Search the records for the string "Switch" and return each line that has it.
:::::
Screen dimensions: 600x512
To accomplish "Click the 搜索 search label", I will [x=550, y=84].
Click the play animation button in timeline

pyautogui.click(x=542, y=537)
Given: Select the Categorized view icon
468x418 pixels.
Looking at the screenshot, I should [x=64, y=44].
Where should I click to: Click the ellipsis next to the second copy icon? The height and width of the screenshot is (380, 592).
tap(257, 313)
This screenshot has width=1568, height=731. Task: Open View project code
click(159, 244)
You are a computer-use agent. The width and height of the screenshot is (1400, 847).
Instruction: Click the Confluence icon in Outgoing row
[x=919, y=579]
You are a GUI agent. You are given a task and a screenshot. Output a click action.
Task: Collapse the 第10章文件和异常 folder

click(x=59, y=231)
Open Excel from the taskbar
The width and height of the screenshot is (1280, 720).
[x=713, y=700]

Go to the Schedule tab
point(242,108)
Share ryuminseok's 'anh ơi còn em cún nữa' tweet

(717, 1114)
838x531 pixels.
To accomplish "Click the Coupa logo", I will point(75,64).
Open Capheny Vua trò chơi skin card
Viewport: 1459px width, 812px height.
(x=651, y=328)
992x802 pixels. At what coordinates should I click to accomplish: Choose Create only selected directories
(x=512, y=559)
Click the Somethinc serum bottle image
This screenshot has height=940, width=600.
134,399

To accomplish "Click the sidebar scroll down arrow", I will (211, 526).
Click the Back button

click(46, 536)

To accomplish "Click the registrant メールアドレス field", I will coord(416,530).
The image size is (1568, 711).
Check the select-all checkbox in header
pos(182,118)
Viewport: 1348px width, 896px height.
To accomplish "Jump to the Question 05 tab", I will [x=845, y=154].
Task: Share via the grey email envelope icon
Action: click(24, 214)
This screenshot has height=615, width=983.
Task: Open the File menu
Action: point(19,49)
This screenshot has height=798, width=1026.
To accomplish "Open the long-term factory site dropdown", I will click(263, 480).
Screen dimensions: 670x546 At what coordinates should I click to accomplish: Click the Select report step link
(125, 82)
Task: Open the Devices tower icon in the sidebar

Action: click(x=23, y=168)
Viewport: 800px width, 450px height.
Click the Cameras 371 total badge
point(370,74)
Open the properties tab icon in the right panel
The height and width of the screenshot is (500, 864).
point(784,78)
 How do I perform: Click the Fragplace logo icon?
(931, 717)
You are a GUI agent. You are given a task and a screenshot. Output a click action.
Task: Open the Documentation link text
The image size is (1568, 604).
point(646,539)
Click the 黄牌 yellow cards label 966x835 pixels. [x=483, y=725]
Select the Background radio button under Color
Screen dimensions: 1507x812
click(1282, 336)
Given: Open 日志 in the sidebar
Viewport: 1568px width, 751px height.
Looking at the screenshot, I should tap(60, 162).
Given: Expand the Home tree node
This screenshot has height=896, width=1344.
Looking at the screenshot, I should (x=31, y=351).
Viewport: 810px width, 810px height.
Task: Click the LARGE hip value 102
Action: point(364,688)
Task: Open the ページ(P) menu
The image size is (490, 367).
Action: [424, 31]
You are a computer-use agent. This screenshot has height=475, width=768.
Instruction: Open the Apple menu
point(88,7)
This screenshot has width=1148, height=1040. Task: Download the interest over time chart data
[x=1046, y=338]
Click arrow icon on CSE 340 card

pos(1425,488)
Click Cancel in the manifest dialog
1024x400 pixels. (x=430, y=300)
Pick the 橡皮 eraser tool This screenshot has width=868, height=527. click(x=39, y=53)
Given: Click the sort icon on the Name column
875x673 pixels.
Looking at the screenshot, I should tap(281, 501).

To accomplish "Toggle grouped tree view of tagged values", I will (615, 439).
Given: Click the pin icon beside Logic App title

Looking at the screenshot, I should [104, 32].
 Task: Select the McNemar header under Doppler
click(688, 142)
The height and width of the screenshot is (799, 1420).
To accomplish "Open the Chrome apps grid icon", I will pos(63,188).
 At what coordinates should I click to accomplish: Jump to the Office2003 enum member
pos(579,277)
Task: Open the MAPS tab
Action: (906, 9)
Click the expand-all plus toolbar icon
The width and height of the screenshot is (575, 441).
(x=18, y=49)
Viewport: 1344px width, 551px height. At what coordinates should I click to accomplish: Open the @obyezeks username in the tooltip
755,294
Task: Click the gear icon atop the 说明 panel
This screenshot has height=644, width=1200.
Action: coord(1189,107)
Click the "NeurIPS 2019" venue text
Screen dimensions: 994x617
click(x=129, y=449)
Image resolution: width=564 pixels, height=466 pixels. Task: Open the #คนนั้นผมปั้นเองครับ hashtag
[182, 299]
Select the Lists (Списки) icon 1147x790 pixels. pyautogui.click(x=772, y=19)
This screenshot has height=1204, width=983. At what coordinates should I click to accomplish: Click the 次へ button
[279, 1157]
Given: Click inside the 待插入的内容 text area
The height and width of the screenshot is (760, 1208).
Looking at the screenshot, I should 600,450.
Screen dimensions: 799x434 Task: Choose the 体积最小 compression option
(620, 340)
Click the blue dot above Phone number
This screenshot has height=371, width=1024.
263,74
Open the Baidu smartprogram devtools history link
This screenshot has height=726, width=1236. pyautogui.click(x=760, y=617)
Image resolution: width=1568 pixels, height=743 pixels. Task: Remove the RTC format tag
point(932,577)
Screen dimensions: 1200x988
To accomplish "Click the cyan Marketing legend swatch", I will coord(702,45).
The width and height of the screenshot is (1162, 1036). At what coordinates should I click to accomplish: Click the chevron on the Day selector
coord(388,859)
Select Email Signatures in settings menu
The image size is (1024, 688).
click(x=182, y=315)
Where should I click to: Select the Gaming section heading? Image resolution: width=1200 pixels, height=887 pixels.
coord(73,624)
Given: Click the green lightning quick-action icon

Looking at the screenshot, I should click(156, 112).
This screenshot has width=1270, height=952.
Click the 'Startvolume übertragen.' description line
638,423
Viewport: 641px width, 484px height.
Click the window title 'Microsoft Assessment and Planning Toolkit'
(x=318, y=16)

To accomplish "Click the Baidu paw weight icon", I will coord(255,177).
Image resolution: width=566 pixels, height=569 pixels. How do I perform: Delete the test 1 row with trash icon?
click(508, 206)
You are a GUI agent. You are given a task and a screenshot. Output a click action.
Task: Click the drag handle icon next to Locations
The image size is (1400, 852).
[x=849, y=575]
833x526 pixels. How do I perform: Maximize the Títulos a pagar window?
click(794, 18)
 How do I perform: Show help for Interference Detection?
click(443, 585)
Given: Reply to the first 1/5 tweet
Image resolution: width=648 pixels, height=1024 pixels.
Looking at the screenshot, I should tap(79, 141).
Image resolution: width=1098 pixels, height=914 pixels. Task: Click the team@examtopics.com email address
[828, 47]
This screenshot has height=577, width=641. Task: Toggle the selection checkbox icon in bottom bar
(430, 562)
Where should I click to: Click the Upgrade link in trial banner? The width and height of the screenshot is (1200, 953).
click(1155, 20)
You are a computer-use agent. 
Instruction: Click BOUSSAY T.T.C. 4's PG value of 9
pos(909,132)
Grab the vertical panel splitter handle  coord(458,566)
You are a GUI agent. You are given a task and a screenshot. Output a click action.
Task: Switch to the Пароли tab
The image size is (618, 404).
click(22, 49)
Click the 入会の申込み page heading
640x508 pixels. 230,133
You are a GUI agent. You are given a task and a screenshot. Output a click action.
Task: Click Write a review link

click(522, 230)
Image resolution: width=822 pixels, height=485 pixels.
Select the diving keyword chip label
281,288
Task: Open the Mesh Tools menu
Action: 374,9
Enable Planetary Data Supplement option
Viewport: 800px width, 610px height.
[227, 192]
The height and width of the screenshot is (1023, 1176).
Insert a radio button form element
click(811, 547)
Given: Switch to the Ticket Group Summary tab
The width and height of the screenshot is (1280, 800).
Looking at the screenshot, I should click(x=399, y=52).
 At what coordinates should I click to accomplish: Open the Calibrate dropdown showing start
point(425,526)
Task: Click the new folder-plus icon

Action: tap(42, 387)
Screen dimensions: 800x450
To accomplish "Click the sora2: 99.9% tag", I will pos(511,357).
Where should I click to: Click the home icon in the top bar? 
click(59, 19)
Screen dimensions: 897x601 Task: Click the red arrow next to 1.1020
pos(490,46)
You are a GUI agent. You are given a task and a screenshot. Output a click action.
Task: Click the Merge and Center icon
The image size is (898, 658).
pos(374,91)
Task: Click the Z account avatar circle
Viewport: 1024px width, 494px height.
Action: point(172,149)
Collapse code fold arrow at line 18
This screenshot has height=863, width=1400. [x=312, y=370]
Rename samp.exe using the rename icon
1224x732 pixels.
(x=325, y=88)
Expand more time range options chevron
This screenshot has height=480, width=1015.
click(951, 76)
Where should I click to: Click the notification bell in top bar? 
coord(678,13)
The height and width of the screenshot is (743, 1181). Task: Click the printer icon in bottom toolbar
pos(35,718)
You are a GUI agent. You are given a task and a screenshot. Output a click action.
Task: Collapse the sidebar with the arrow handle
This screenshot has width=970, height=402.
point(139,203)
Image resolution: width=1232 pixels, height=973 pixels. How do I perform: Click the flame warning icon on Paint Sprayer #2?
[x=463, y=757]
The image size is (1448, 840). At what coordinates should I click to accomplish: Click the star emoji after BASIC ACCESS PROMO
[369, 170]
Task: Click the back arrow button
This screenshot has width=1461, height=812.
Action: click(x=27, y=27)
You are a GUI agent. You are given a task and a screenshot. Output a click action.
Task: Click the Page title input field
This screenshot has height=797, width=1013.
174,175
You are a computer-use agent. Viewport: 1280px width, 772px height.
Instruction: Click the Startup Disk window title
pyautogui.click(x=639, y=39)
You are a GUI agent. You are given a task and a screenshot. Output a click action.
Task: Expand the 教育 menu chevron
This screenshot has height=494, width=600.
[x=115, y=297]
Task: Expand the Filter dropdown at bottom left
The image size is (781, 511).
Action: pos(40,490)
:::::
Result for this task:
Task: Switch to the Пароли tab
Given: Switch to the Ticket Group Summary tab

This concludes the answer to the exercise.